I sanitari hanno avviato immediatamente le manovre di rianimazione, lavorando sul posto nel tentativo di stabilizzare il ragazzo. Poi la corsa verso il CTO, il Centro traumatologico ortopedico di Torino, struttura di riferimento per le emergenze più gravi. Nonostante gli sforzi del personale medico, il giovane è deceduto in ospedale poco dopo l’arrivo.

Al momento, le informazioni disponibili restano essenziali e frammentarie. È confermato l’orario dell’intervento, il luogo preciso del ritrovamento e il fatto che il ragazzo fosse a terra vicino alla bicicletta. Resta invece da chiarire la dinamica: non è stato reso noto se si sia trattato di una caduta autonoma, di un malore improvviso o se vi possa essere stato il coinvolgimento di altri mezzi.

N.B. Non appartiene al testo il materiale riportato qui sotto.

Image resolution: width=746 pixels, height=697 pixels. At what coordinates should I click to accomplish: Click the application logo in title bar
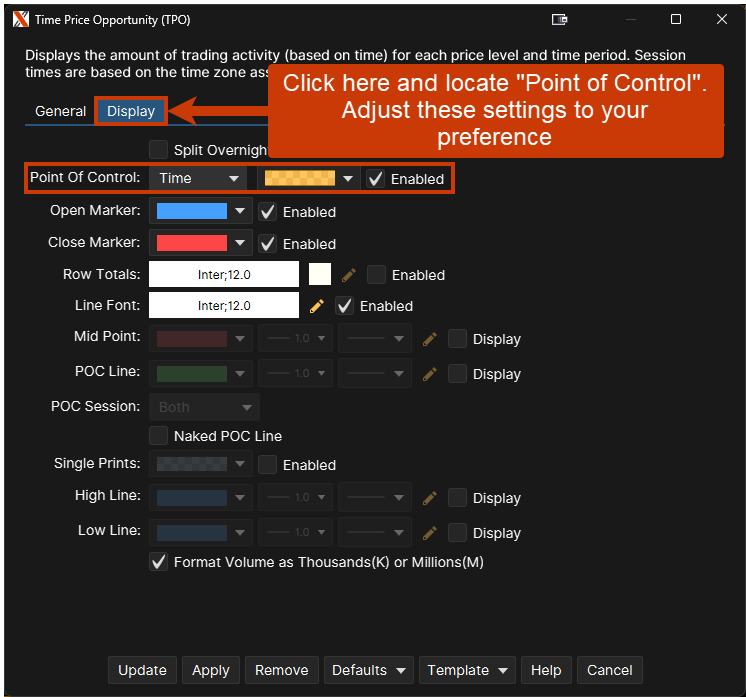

Saranno gli accertamenti successivi a stabilire cosa sia accaduto nei minuti precedenti l’allarme.

Un ruolo centrale lo avranno anche le valutazioni sanitarie effettuate in ospedale, che potrebbero fornire indicazioni utili sulle cause del decesso. In casi come questo, ogni dettaglio – dalle condizioni fisiche del giovane alla presenza di eventuali traumi compatibili con una caduta o un urto – diventa decisivo per orientare le verifiche.

La tragedia riporta l’attenzione sulla fragilità degli utenti della strada, in particolare di chi si muove in bicicletta nelle ore notturne. Illuminazione, condizioni dell’asfalto, visibilità e attenzione reciproca sono fattori che spesso emergono solo dopo eventi drammatici come questo. In attesa di riscontri ufficiali, resta il silenzio di un incrocio cittadino che, nel cuore della notte, si è trasformato nel teatro di una morte improvvisa, lasciando dietro di sé domande ancora senza risposta.